▶ _Task_
Skipping all pictures, print exactly the lines below from the one with "This screenshot has" through the final line.

□ □ □ □ □

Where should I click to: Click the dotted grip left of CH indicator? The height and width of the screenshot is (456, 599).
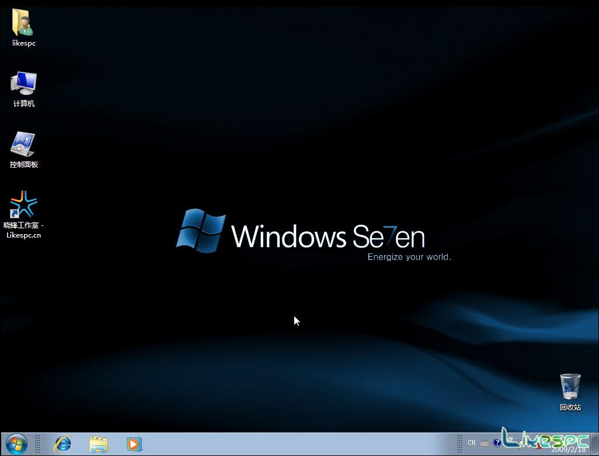(460, 444)
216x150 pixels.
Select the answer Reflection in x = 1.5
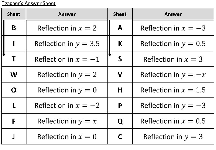tap(173, 90)
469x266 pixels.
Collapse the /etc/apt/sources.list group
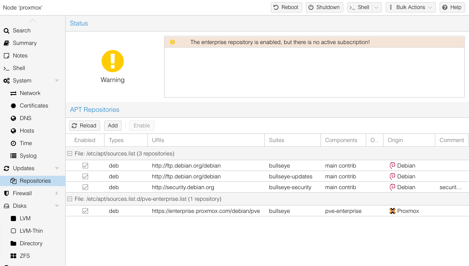(x=70, y=154)
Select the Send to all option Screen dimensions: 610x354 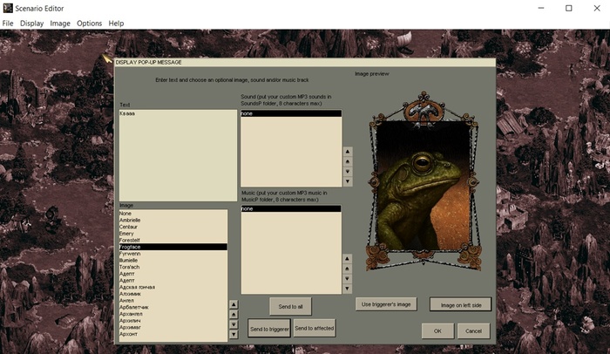pos(290,306)
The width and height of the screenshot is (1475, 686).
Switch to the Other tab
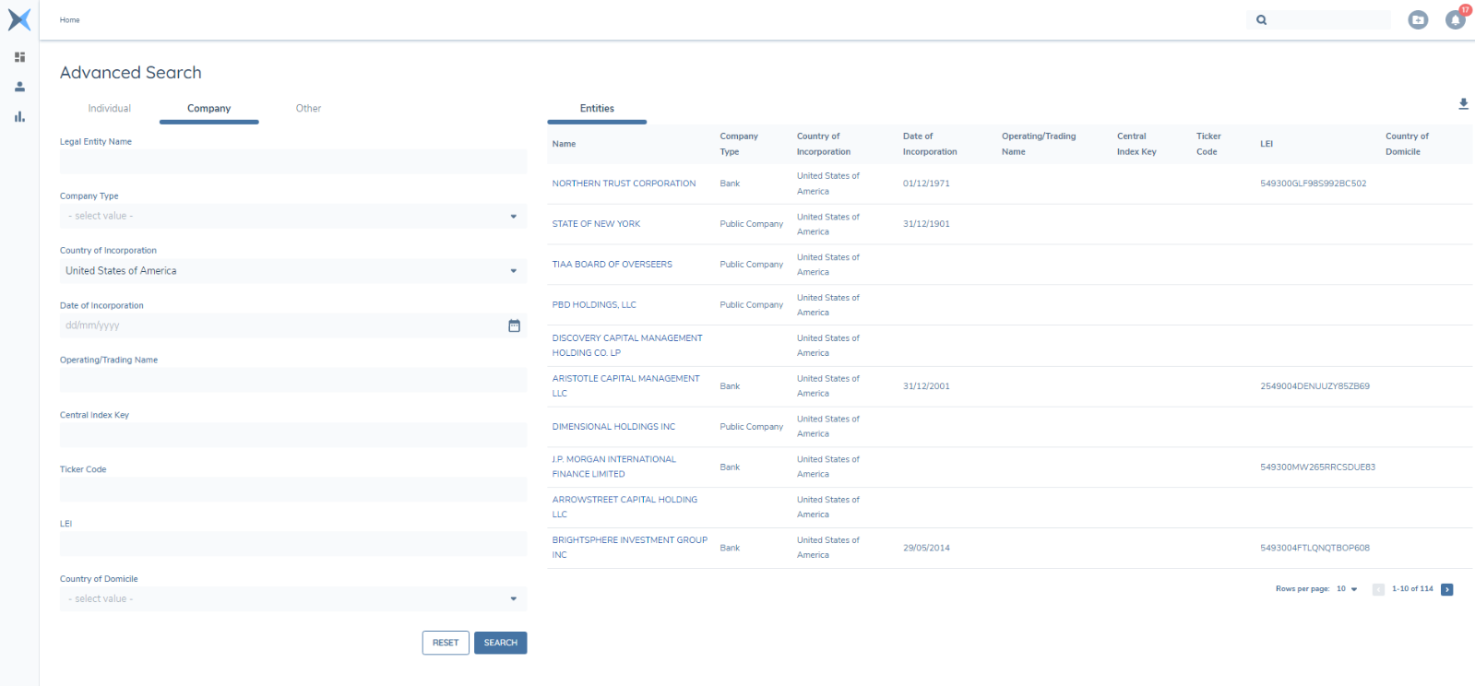(x=308, y=109)
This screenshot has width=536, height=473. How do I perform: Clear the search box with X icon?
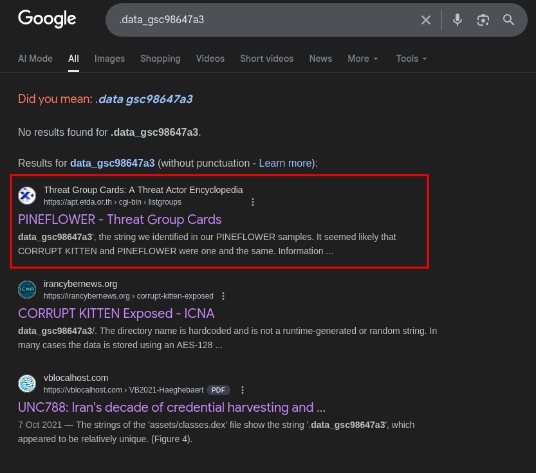click(426, 20)
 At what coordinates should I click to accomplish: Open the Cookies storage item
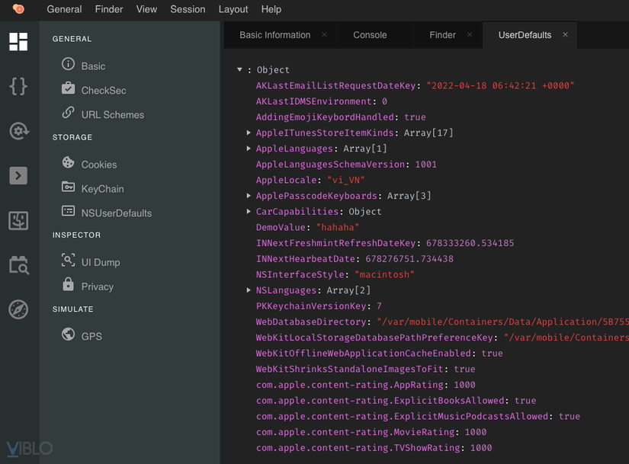(98, 164)
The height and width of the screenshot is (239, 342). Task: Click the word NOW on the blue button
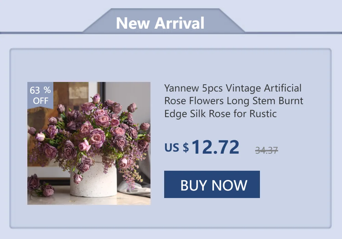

□ □ □ □ □

▶ _Output for this exercise_
This screenshot has width=536, height=473. How do I perform: Clear the search box with X icon?
click(426, 20)
 At what coordinates should I click to accomplish: Open the Cookies storage item
(98, 164)
The height and width of the screenshot is (239, 342). Task: Click the word NOW on the blue button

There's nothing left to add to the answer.